* _Task directions_
Could you copy out the following material line for line, changing nothing?

* _Material provided_
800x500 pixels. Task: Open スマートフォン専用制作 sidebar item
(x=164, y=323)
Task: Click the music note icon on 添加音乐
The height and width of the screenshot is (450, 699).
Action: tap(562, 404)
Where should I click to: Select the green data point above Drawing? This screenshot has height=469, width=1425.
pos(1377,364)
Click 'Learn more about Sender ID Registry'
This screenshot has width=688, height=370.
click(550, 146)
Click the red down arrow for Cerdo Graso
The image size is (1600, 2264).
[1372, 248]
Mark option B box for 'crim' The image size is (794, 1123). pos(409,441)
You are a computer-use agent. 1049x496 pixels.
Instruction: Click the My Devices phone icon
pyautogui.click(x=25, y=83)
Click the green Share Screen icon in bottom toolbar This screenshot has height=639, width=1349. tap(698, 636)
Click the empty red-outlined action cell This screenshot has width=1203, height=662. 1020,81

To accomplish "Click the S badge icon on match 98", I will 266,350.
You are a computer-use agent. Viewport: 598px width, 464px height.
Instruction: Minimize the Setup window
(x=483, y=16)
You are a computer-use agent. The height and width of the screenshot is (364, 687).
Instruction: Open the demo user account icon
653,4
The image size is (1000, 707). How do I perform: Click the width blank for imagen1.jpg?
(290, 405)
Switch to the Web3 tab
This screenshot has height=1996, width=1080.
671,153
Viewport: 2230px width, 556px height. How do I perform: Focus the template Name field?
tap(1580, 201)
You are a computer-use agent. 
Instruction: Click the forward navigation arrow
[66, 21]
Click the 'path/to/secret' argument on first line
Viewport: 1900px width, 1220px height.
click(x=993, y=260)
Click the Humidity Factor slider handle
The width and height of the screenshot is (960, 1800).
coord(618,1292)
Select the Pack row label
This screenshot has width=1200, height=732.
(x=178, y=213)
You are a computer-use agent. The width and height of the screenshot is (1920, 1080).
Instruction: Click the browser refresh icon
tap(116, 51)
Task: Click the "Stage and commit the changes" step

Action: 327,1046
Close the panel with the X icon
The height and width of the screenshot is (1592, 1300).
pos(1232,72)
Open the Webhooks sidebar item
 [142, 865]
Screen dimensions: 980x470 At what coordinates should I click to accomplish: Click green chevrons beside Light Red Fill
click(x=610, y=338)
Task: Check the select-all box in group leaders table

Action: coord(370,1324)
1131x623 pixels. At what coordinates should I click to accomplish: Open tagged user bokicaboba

* _Result of the task_
800x500 pixels. Task: Open スマートフォン専用制作 sidebar item
(x=164, y=323)
Task: Click the music note icon on 添加音乐
The height and width of the screenshot is (450, 699).
Action: tap(562, 404)
Where should I click to: Select the green data point above Drawing? This screenshot has height=469, width=1425.
pos(1377,364)
Click 'Learn more about Sender ID Registry'
This screenshot has width=688, height=370.
click(550, 146)
Click the red down arrow for Cerdo Graso
The image size is (1600, 2264).
[1372, 248]
Mark option B box for 'crim' The image size is (794, 1123). pos(409,441)
You are a computer-use agent. 1049x496 pixels.
Instruction: Click the My Devices phone icon
pyautogui.click(x=25, y=83)
Click the green Share Screen icon in bottom toolbar This screenshot has height=639, width=1349. tap(698, 636)
Click the empty red-outlined action cell This screenshot has width=1203, height=662. 1020,81

To accomplish "Click the S badge icon on match 98", I will 266,350.
You are a computer-use agent. Viewport: 598px width, 464px height.
Instruction: Minimize the Setup window
(x=483, y=16)
You are a computer-use agent. The height and width of the screenshot is (364, 687).
Instruction: Open the demo user account icon
653,4
The image size is (1000, 707). How do I perform: Click the width blank for imagen1.jpg?
(290, 405)
Switch to the Web3 tab
This screenshot has height=1996, width=1080.
671,153
Viewport: 2230px width, 556px height. How do I perform: Focus the template Name field?
tap(1580, 201)
You are a computer-use agent. 
Instruction: Click the forward navigation arrow
[66, 21]
Click the 'path/to/secret' argument on first line
Viewport: 1900px width, 1220px height.
click(x=993, y=260)
Click the Humidity Factor slider handle
The width and height of the screenshot is (960, 1800).
coord(618,1292)
Select the Pack row label
This screenshot has width=1200, height=732.
(x=178, y=213)
You are a computer-use agent. The width and height of the screenshot is (1920, 1080).
Instruction: Click the browser refresh icon
tap(116, 51)
Task: Click the "Stage and commit the changes" step

Action: 327,1046
Close the panel with the X icon
The height and width of the screenshot is (1592, 1300).
pos(1232,72)
Open the Webhooks sidebar item
 [142, 865]
Screen dimensions: 980x470 At what coordinates should I click to accomplish: Click green chevrons beside Light Red Fill
click(x=610, y=338)
Task: Check the select-all box in group leaders table

Action: coord(370,1324)
1131x623 pixels. At what coordinates should I click to accomplish: Open tagged user bokicaboba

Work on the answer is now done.